> [Selected excerpt]:
--- start ---

Again returning to the first category of activities of reliability engineering related to understanding the system and its reliability, models linking system performance and aspects like stress, shocks and maintenance strategies are developed. The majority of these models are probability models as described above, but they are often built on physical models as illustrated by the series system example. When performing reliability analysis, we do, however, often develop models like fault trees, but no modelling beyond that is actually carried out. Subjective probabilities, as discussed in the coming section, are then used to assess the uncertainties and degrees of beliefs.

Formally, we seek to obtain some insights about a probabilistic quantity r (e.g. a frequentist probability P_f), and a model g(s) of r is developed, where s are the parameters of the model reflecting the aspects of interest: for example, those related to deterioration and maintenance. Think of the basic availability model for a repairable system, which expresses that the availability of a unit is equal to MTTF/(MTTR + MTTF), where MTTF is the expected time to failure of the unit and MTTR is the expected restoration time. The set-up presumes that all probabilities are interpreted as frequentist probabilities (propensities) and the related expected values as averages in the infinite populations of similar systems.

The traditional probabilistic and statistical framework for reliability analysis, as presented in most textbooks in the field, builds on these pillars, probability models and frequentist probabilities, reflecting variation. A random variable is introduced and its probability model established. For example, let Y be a random variable representing the number of failures of a system in a specified period of time. It is assumed that Y is Poisson distributed with a parameter λ, meaning, for example, that P_f(Y = 0) = e^−λ. The Poisson distribution is a model of the variation in the number of failures when considering a large number of similar systems. The parameter λ is unknown and statistical analysis is conducted to estimate λ. All probabilities used in this framework are frequentist probabilities and hence models of variation in relevant populations. This is also the case with traditional confidence intervals, which are defined such that according to the underlying frequentist probabilities of the random variables, the interval produced will in, say, 90% of the cases cover the unknown parameter if the situation considered can be repeated infinitely under similar conditions.

--- end ---

> [Data excerpt]:
--- start ---

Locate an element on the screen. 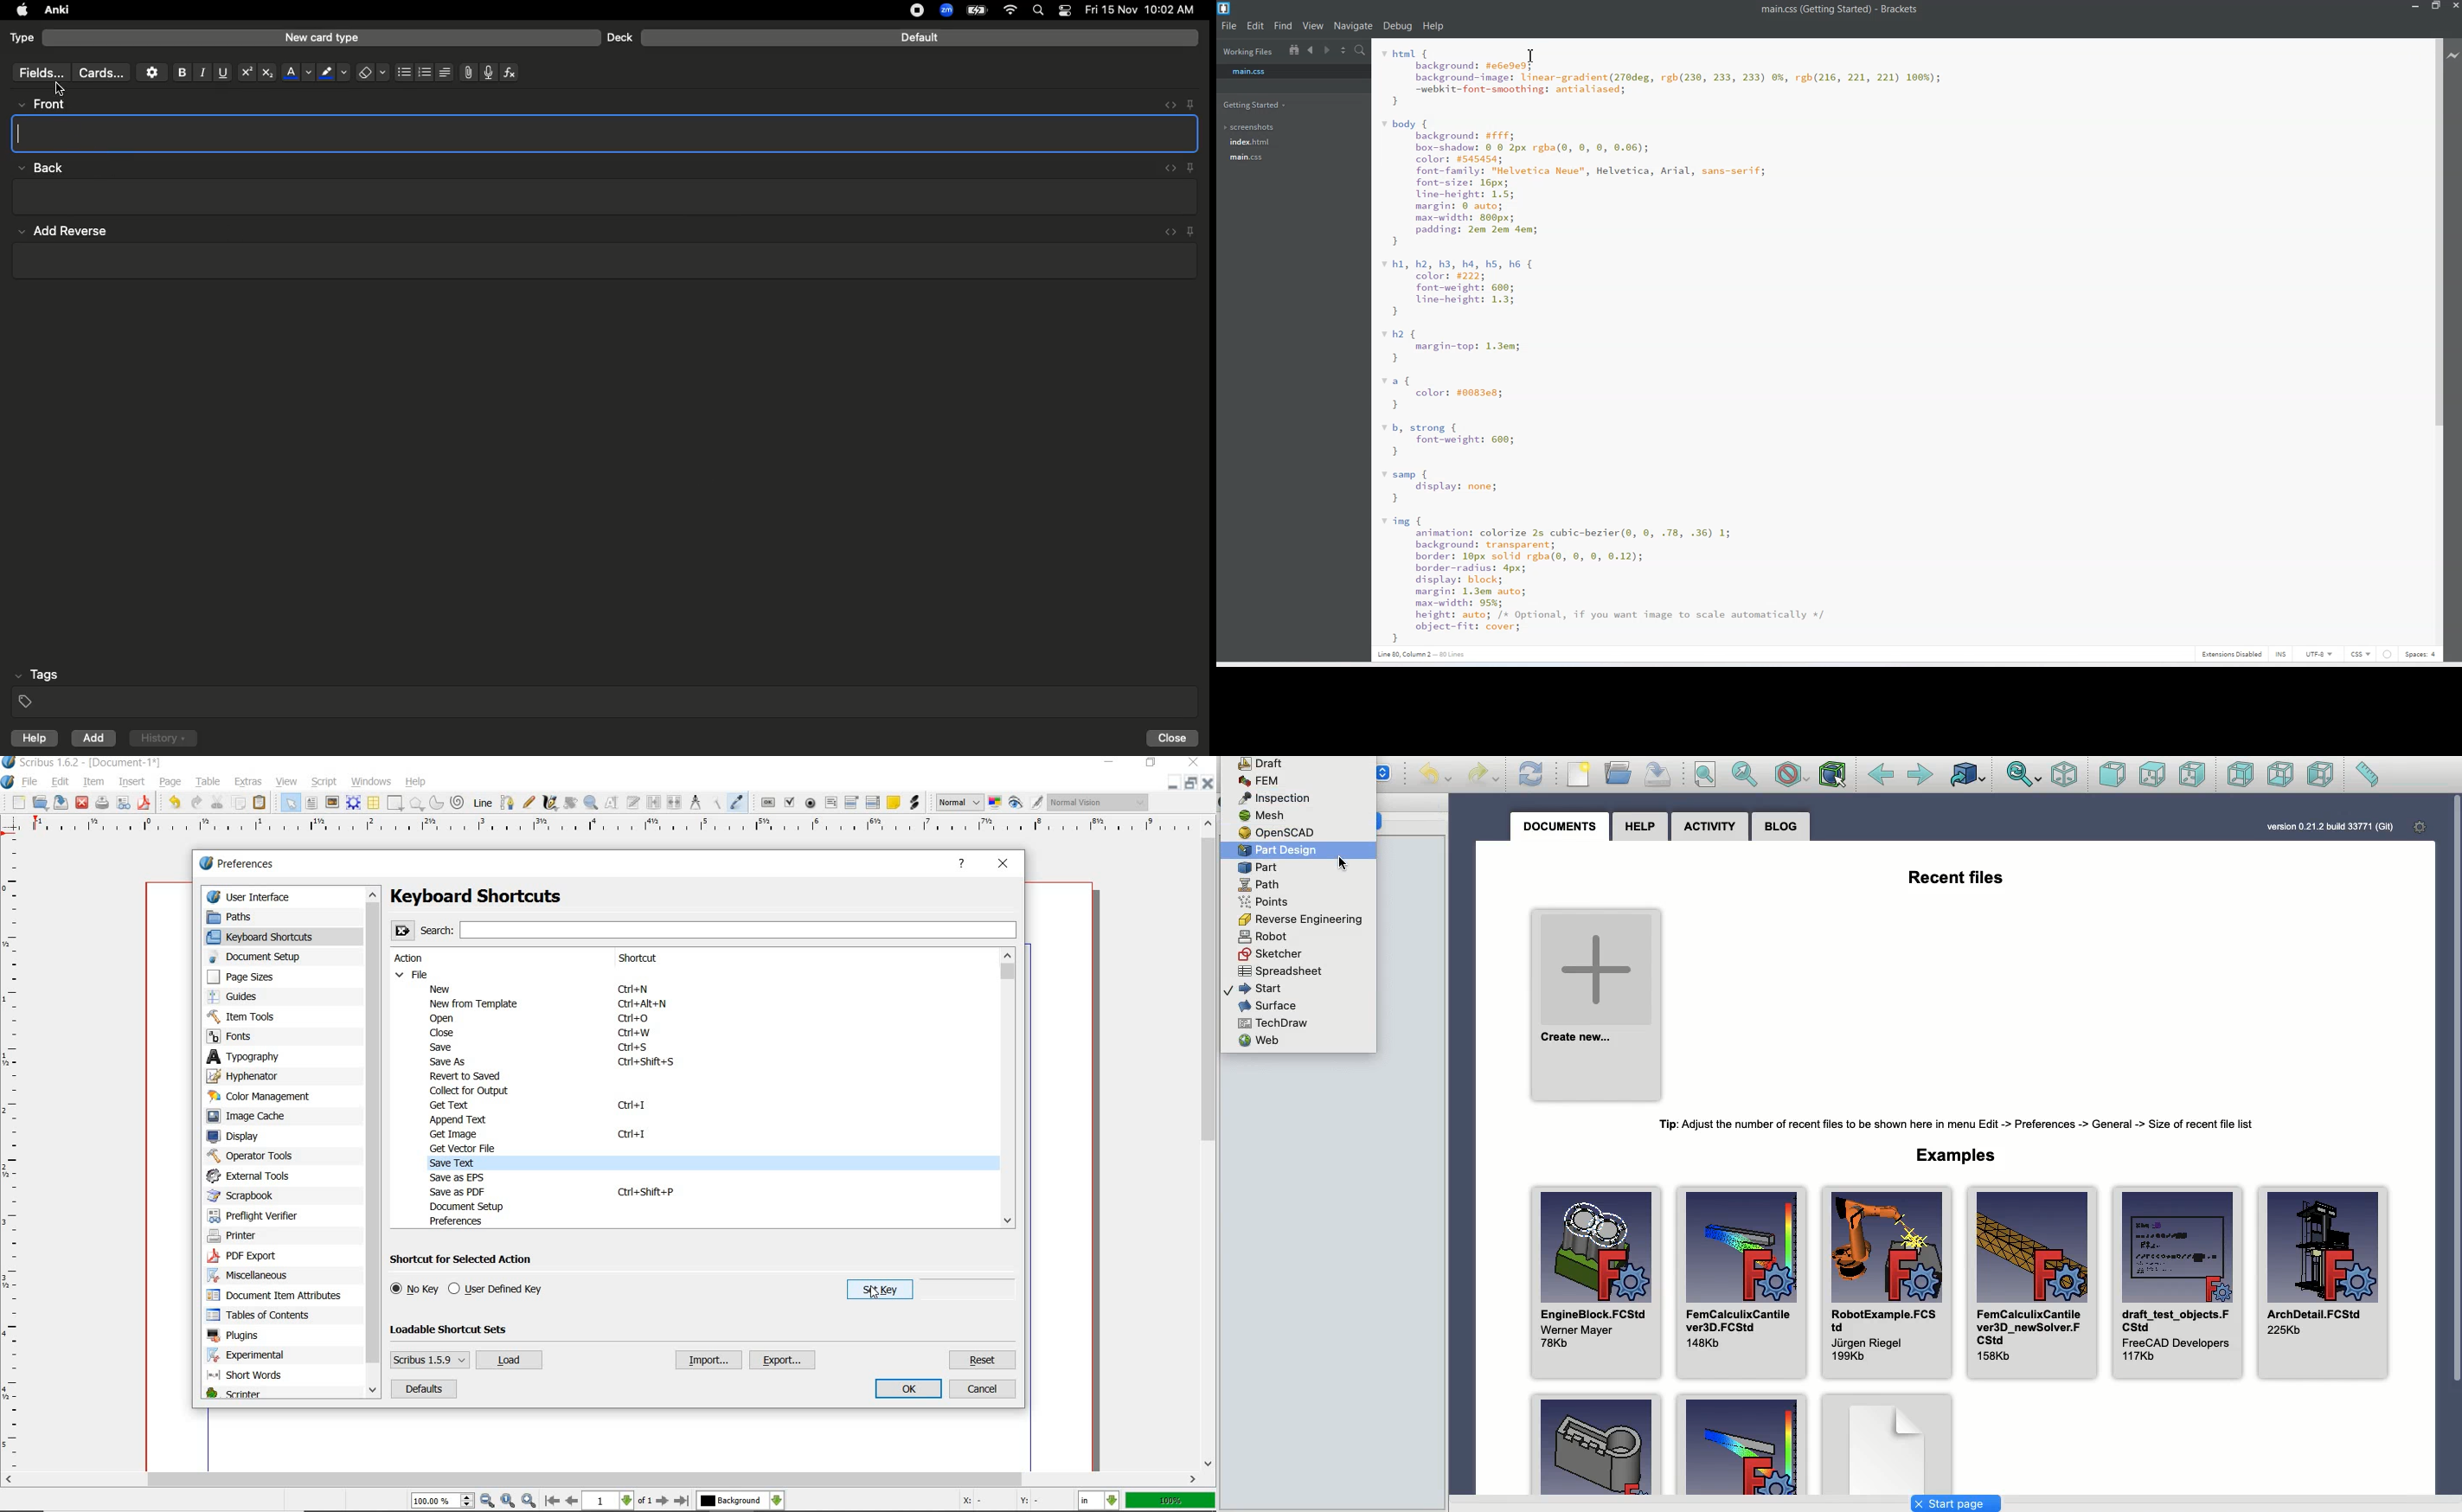 This screenshot has height=1512, width=2464. link text frames is located at coordinates (655, 802).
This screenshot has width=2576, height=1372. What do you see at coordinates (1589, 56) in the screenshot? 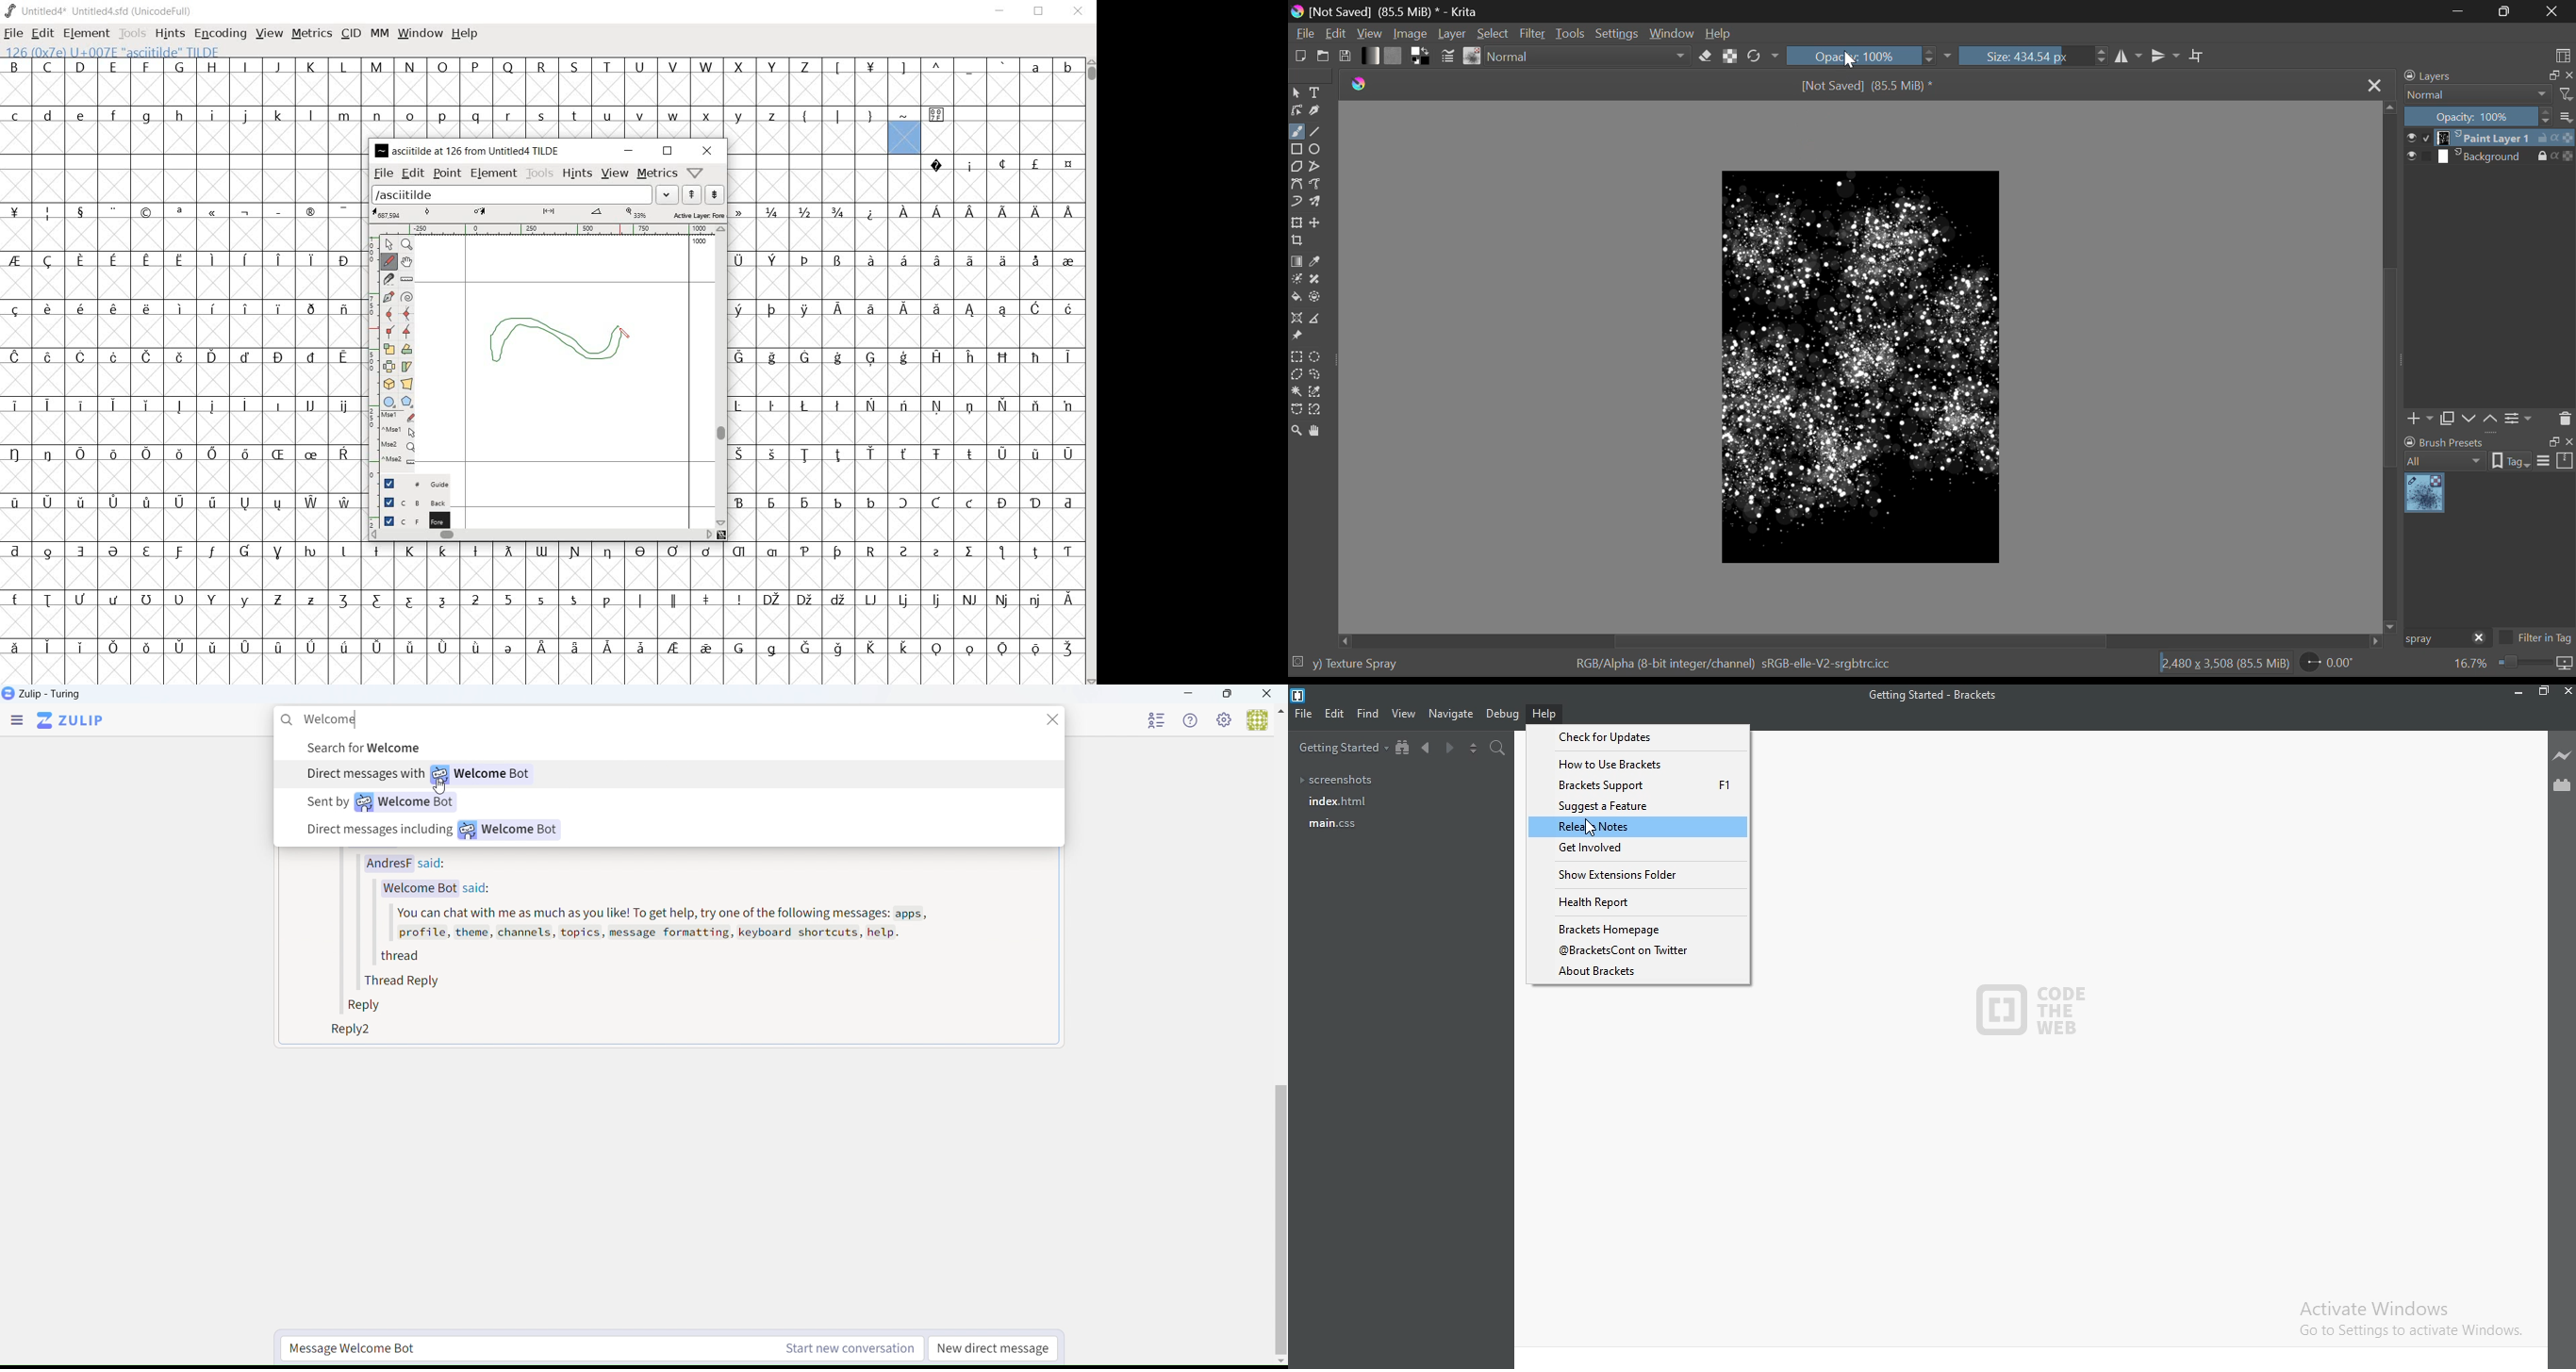
I see `Blending Mode` at bounding box center [1589, 56].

--- end ---

> [Problems to work on]:
a. List the aspects that, according to the passage on reliability modeling, the models in the first category of reliability engineering activities link to system performance.
b. Output the passage on reliability modeling from "Again returning to" up to and including "degrees of beliefs.".

> [Solutions to the exercise]:
a.
stress
shocks
maintenance strategies

b.
Again returning to the first category of activities of reliability engineering related to understanding the system and its reliability, models linking system performance and aspects like stress, shocks and maintenance strategies are developed. The majority of these models are probability models as described above, but they are often built on physical models as illustrated by the series system example. When performing reliability analysis, we do, however, often develop models like fault trees, but no modelling beyond that is actually carried out. Subjective probabilities, as discussed in the coming section, are then used to assess the uncertainties and degrees of beliefs.